EXERCISE: Word for word, restate the records that come after this.
DATA IN THIS EXERCISE Start Marker
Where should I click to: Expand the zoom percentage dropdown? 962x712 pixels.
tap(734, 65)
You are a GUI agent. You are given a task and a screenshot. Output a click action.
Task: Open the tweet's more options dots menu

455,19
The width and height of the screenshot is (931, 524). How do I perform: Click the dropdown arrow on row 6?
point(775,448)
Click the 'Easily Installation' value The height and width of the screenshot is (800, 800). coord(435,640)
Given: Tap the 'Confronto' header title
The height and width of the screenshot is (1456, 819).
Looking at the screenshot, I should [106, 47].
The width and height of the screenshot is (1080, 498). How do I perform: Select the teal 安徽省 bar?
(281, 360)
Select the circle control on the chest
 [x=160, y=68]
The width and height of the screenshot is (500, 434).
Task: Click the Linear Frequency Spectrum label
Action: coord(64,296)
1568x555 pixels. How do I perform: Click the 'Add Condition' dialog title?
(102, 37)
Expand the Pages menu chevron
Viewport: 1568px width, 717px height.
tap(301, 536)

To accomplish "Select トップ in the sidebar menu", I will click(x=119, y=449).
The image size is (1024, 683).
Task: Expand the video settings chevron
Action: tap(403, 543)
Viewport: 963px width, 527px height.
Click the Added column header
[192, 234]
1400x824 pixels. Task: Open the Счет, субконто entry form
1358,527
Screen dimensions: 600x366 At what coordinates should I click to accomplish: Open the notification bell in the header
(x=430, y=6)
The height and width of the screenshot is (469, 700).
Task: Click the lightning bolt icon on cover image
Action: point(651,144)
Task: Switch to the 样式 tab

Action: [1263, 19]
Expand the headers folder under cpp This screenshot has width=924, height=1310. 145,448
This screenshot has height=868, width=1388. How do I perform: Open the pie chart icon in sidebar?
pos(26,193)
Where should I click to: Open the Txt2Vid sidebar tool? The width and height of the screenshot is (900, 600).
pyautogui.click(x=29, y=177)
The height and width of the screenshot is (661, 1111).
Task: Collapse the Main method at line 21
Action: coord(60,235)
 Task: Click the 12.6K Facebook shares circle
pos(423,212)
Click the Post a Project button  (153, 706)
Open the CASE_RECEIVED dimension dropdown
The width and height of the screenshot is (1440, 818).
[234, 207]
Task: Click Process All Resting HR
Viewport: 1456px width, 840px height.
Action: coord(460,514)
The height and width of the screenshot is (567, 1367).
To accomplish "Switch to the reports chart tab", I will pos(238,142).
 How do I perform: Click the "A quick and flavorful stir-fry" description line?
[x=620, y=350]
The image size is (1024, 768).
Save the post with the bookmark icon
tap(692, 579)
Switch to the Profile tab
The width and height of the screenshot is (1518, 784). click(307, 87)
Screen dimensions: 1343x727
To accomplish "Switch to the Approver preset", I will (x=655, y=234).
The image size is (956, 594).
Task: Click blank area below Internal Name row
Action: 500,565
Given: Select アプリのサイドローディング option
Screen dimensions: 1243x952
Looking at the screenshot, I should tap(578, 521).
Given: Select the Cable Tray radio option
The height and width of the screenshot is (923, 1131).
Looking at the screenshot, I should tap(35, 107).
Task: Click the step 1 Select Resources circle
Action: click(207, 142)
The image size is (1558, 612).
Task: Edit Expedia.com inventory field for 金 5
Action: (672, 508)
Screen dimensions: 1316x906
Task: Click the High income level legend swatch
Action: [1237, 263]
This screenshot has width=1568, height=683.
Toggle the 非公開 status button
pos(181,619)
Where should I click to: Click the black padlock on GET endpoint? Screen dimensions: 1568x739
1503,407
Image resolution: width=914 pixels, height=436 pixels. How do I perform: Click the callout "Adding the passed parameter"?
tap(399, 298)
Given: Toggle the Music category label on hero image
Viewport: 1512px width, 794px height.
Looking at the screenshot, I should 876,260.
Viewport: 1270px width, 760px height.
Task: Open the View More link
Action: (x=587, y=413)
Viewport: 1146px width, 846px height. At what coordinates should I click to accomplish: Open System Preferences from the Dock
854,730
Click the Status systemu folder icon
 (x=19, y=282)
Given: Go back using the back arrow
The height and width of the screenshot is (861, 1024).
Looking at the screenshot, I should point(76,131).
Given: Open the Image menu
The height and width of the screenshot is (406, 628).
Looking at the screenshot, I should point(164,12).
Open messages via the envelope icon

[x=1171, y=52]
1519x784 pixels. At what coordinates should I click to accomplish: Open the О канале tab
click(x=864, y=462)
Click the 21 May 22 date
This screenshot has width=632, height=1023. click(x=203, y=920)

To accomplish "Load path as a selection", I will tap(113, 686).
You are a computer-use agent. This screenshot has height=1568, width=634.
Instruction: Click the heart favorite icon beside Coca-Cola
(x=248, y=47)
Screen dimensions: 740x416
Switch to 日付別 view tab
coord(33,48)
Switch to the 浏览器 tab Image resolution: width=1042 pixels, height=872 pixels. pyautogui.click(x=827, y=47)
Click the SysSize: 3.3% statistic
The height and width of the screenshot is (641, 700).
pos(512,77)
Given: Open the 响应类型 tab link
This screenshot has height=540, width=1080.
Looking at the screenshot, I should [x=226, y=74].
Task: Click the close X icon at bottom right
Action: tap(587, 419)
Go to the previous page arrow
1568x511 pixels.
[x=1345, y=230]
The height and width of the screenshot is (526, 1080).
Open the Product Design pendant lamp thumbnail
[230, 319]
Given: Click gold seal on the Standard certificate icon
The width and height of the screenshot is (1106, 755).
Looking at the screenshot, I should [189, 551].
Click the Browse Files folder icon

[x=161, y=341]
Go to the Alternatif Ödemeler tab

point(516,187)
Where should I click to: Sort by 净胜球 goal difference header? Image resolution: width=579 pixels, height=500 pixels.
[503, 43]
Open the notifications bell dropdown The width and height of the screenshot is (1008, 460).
DATA IN THIS EXERCISE End Marker
TASK OUTPUT:
Where should I click to: Expand the zoom percentage dropdown? 962x712 pixels.
tap(734, 65)
You are a GUI agent. You are given a task and a screenshot. Output a click action.
Task: Open the tweet's more options dots menu

455,19
The width and height of the screenshot is (931, 524). How do I perform: Click the dropdown arrow on row 6?
point(775,448)
Click the 'Easily Installation' value The height and width of the screenshot is (800, 800). coord(435,640)
Given: Tap the 'Confronto' header title
The height and width of the screenshot is (1456, 819).
Looking at the screenshot, I should [106, 47].
The width and height of the screenshot is (1080, 498). How do I perform: Select the teal 安徽省 bar?
(281, 360)
Select the circle control on the chest
 [x=160, y=68]
The width and height of the screenshot is (500, 434).
Task: Click the Linear Frequency Spectrum label
Action: coord(64,296)
1568x555 pixels. How do I perform: Click the 'Add Condition' dialog title?
(102, 37)
Expand the Pages menu chevron
Viewport: 1568px width, 717px height.
tap(301, 536)

To accomplish "Select トップ in the sidebar menu", I will click(x=119, y=449).
The image size is (1024, 683).
Task: Expand the video settings chevron
Action: tap(403, 543)
Viewport: 963px width, 527px height.
Click the Added column header
[192, 234]
1400x824 pixels. Task: Open the Счет, субконто entry form
1358,527
Screen dimensions: 600x366 At what coordinates should I click to accomplish: Open the notification bell in the header
(x=430, y=6)
The height and width of the screenshot is (469, 700).
Task: Click the lightning bolt icon on cover image
Action: point(651,144)
Task: Switch to the 样式 tab

Action: [1263, 19]
Expand the headers folder under cpp This screenshot has width=924, height=1310. 145,448
This screenshot has height=868, width=1388. How do I perform: Open the pie chart icon in sidebar?
pos(26,193)
Where should I click to: Open the Txt2Vid sidebar tool? The width and height of the screenshot is (900, 600).
pyautogui.click(x=29, y=177)
The height and width of the screenshot is (661, 1111).
Task: Collapse the Main method at line 21
Action: coord(60,235)
 Task: Click the 12.6K Facebook shares circle
pos(423,212)
Click the Post a Project button  (153, 706)
Open the CASE_RECEIVED dimension dropdown
The width and height of the screenshot is (1440, 818).
[234, 207]
Task: Click Process All Resting HR
Viewport: 1456px width, 840px height.
Action: coord(460,514)
The height and width of the screenshot is (567, 1367).
To accomplish "Switch to the reports chart tab", I will pos(238,142).
 How do I perform: Click the "A quick and flavorful stir-fry" description line?
[x=620, y=350]
The image size is (1024, 768).
Save the post with the bookmark icon
tap(692, 579)
Switch to the Profile tab
The width and height of the screenshot is (1518, 784). click(307, 87)
Screen dimensions: 1343x727
To accomplish "Switch to the Approver preset", I will (x=655, y=234).
The image size is (956, 594).
Task: Click blank area below Internal Name row
Action: 500,565
Given: Select アプリのサイドローディング option
Screen dimensions: 1243x952
Looking at the screenshot, I should tap(578, 521).
Given: Select the Cable Tray radio option
The height and width of the screenshot is (923, 1131).
Looking at the screenshot, I should tap(35, 107).
Task: Click the step 1 Select Resources circle
Action: click(207, 142)
The image size is (1558, 612).
Task: Edit Expedia.com inventory field for 金 5
Action: (672, 508)
Screen dimensions: 1316x906
Task: Click the High income level legend swatch
Action: [1237, 263]
This screenshot has width=1568, height=683.
Toggle the 非公開 status button
pos(181,619)
Where should I click to: Click the black padlock on GET endpoint? Screen dimensions: 1568x739
1503,407
Image resolution: width=914 pixels, height=436 pixels. How do I perform: Click the callout "Adding the passed parameter"?
tap(399, 298)
Given: Toggle the Music category label on hero image
Viewport: 1512px width, 794px height.
Looking at the screenshot, I should 876,260.
Viewport: 1270px width, 760px height.
Task: Open the View More link
Action: (x=587, y=413)
Viewport: 1146px width, 846px height. At what coordinates should I click to accomplish: Open System Preferences from the Dock
854,730
Click the Status systemu folder icon
 (x=19, y=282)
Given: Go back using the back arrow
The height and width of the screenshot is (861, 1024).
Looking at the screenshot, I should point(76,131).
Given: Open the Image menu
The height and width of the screenshot is (406, 628).
Looking at the screenshot, I should point(164,12).
Open messages via the envelope icon

[x=1171, y=52]
1519x784 pixels. At what coordinates should I click to accomplish: Open the О канале tab
click(x=864, y=462)
Click the 21 May 22 date
This screenshot has width=632, height=1023. click(x=203, y=920)

To accomplish "Load path as a selection", I will tap(113, 686).
You are a computer-use agent. This screenshot has height=1568, width=634.
Instruction: Click the heart favorite icon beside Coca-Cola
(x=248, y=47)
Screen dimensions: 740x416
Switch to 日付別 view tab
coord(33,48)
Switch to the 浏览器 tab Image resolution: width=1042 pixels, height=872 pixels. pyautogui.click(x=827, y=47)
Click the SysSize: 3.3% statistic
The height and width of the screenshot is (641, 700).
pos(512,77)
Given: Open the 响应类型 tab link
This screenshot has height=540, width=1080.
Looking at the screenshot, I should [x=226, y=74].
Task: Click the close X icon at bottom right
Action: tap(587, 419)
Go to the previous page arrow
1568x511 pixels.
[x=1345, y=230]
The height and width of the screenshot is (526, 1080).
Open the Product Design pendant lamp thumbnail
[230, 319]
Given: Click gold seal on the Standard certificate icon
The width and height of the screenshot is (1106, 755).
Looking at the screenshot, I should [189, 551].
Click the Browse Files folder icon

[x=161, y=341]
Go to the Alternatif Ödemeler tab

point(516,187)
Where should I click to: Sort by 净胜球 goal difference header? Image resolution: width=579 pixels, height=500 pixels.
[503, 43]
Open the notifications bell dropdown The width and height of the screenshot is (1008, 460).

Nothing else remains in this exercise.